Task to complete —
Please format the listing from the line with "Select the red 287.40 resistance value" up to and including the line with "Looking at the screenshot, I should point(171,538)." as a Markdown table with two columns, Row (a running number) and Text (the line), leaving out blank lines.

Excerpted data —
>>>

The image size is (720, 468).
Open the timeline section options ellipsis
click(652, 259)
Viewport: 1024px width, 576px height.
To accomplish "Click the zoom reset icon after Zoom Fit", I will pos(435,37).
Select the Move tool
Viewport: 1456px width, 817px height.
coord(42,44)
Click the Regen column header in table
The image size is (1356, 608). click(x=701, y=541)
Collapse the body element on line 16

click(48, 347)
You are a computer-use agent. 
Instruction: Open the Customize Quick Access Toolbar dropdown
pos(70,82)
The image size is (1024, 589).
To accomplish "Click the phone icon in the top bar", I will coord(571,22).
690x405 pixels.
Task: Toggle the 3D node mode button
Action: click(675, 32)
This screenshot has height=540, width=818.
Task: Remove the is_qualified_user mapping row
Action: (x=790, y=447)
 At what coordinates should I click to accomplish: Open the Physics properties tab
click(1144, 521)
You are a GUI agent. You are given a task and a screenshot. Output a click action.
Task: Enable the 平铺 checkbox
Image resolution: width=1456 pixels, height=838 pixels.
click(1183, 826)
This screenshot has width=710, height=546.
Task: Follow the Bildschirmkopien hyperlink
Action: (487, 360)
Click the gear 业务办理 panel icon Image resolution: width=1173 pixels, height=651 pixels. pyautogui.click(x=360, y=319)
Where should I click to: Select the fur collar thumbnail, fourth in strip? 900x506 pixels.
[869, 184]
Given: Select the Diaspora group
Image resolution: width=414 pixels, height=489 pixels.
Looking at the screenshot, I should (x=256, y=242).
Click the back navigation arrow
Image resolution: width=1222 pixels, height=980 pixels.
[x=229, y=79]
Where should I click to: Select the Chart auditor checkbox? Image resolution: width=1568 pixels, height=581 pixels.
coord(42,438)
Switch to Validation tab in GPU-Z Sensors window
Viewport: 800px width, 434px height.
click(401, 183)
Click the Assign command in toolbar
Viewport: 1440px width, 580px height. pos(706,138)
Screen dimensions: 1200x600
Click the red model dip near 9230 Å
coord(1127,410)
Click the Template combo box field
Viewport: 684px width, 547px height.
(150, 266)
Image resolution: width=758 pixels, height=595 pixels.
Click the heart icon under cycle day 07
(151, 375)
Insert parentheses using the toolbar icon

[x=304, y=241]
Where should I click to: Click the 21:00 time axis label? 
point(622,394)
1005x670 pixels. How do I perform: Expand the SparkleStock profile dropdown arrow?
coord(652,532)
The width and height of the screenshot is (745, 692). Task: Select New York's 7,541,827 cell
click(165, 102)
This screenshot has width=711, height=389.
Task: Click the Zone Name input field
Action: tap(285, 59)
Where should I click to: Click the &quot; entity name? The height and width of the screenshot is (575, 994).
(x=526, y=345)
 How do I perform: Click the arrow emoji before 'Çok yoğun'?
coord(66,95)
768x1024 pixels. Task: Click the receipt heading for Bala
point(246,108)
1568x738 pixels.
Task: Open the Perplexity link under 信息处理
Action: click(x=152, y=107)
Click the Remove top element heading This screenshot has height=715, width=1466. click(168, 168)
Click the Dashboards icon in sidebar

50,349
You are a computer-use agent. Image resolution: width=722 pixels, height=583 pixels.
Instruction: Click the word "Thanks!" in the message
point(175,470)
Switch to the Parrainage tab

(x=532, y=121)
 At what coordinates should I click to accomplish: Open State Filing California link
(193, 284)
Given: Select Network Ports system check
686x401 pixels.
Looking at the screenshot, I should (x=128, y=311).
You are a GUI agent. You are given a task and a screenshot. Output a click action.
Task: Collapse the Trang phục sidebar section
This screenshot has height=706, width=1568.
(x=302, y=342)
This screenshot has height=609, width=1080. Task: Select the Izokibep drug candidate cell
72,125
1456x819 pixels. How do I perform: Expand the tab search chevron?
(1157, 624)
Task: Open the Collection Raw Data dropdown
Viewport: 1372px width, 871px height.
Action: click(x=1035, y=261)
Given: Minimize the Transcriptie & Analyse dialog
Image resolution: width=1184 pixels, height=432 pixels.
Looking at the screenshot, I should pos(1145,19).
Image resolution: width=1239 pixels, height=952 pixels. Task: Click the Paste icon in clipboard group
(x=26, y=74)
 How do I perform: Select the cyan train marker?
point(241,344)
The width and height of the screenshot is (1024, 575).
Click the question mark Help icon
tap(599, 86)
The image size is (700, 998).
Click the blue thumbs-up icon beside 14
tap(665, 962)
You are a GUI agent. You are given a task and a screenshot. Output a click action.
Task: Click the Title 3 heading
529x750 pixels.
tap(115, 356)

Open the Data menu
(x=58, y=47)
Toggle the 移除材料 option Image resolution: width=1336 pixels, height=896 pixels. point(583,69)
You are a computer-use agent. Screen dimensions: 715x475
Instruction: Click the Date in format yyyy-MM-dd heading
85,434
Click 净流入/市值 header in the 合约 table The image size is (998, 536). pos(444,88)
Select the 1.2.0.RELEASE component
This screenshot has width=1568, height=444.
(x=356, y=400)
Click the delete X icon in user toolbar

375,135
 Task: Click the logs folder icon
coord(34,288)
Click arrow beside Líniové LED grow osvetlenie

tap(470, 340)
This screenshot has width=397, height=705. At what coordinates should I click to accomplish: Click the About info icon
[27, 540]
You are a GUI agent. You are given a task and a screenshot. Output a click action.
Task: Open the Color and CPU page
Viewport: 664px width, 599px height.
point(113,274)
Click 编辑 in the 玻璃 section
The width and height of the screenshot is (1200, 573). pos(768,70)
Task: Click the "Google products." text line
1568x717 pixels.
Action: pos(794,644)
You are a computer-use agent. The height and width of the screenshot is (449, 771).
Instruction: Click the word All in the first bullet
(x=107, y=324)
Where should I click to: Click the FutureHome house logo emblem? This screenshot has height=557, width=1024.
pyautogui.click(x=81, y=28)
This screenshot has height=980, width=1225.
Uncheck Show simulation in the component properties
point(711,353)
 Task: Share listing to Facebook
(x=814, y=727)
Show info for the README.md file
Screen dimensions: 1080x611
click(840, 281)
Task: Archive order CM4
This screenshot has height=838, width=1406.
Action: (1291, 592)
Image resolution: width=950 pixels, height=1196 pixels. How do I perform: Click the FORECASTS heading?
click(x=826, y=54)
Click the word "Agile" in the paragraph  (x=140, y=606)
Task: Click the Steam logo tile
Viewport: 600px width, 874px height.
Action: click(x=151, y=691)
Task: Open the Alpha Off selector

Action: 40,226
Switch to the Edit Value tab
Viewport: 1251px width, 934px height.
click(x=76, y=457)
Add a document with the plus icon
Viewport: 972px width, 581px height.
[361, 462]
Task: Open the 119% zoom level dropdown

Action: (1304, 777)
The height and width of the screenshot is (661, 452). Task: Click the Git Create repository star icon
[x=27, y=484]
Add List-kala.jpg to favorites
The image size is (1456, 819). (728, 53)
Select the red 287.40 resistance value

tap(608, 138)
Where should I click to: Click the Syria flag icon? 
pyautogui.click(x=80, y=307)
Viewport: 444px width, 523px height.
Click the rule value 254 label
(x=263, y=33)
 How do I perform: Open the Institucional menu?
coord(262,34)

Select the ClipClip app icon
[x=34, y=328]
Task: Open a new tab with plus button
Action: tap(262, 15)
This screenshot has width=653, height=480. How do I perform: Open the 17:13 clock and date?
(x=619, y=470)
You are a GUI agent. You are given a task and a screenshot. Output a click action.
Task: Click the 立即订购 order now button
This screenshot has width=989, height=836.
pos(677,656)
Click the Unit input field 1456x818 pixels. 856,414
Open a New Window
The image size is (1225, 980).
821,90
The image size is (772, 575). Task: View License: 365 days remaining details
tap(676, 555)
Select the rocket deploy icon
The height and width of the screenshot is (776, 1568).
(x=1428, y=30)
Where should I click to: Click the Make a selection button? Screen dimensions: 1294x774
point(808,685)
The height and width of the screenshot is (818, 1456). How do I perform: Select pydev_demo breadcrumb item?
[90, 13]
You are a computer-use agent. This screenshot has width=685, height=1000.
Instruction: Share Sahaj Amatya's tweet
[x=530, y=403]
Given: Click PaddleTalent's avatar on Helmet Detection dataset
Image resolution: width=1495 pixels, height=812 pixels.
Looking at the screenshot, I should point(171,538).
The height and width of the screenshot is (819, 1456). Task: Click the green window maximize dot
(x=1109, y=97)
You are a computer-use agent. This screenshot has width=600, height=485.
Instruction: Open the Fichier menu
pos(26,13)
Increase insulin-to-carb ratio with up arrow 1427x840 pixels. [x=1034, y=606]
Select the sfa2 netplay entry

<<<

Solution —
| Row | Text |
|---|---|
| 1 | Select the red 287.40 resistance value |
| 2 | tap(608, 138) |
| 3 | Where should I click to: Click the Syria flag icon?  |
| 4 | pyautogui.click(x=80, y=307) |
| 5 | Viewport: 444px width, 523px height. |
| 6 | Click the rule value 254 label |
| 7 | (x=263, y=33) |
| 8 |  How do I perform: Open the Institucional menu? |
| 9 | coord(262,34) |
| 10 | Select the ClipClip app icon |
| 11 | [x=34, y=328] |
| 12 | Task: Open a new tab with plus button |
| 13 | Action: tap(262, 15) |
| 14 | This screenshot has width=653, height=480. How do I perform: Open the 17:13 clock and date? |
| 15 | (x=619, y=470) |
| 16 | You are a GUI agent. You are given a task and a screenshot. Output a click action. |
| 17 | Task: Click the 立即订购 order now button |
| 18 | This screenshot has width=989, height=836. |
| 19 | pos(677,656) |
| 20 | Click the Unit input field 1456x818 pixels. 856,414 |
| 21 | Open a New Window |
| 22 | The image size is (1225, 980). |
| 23 | 821,90 |
| 24 | The image size is (772, 575). Task: View License: 365 days remaining details |
| 25 | tap(676, 555) |
| 26 | Select the rocket deploy icon |
| 27 | The height and width of the screenshot is (776, 1568). |
| 28 | (x=1428, y=30) |
| 29 | Where should I click to: Click the Make a selection button? Screen dimensions: 1294x774 |
| 30 | point(808,685) |
| 31 | The height and width of the screenshot is (818, 1456). How do I perform: Select pydev_demo breadcrumb item? |
| 32 | [90, 13] |
| 33 | You are a computer-use agent. This screenshot has width=685, height=1000. |
| 34 | Instruction: Share Sahaj Amatya's tweet |
| 35 | [x=530, y=403] |
| 36 | Given: Click PaddleTalent's avatar on Helmet Detection dataset |
| 37 | Image resolution: width=1495 pixels, height=812 pixels. |
| 38 | Looking at the screenshot, I should point(171,538). |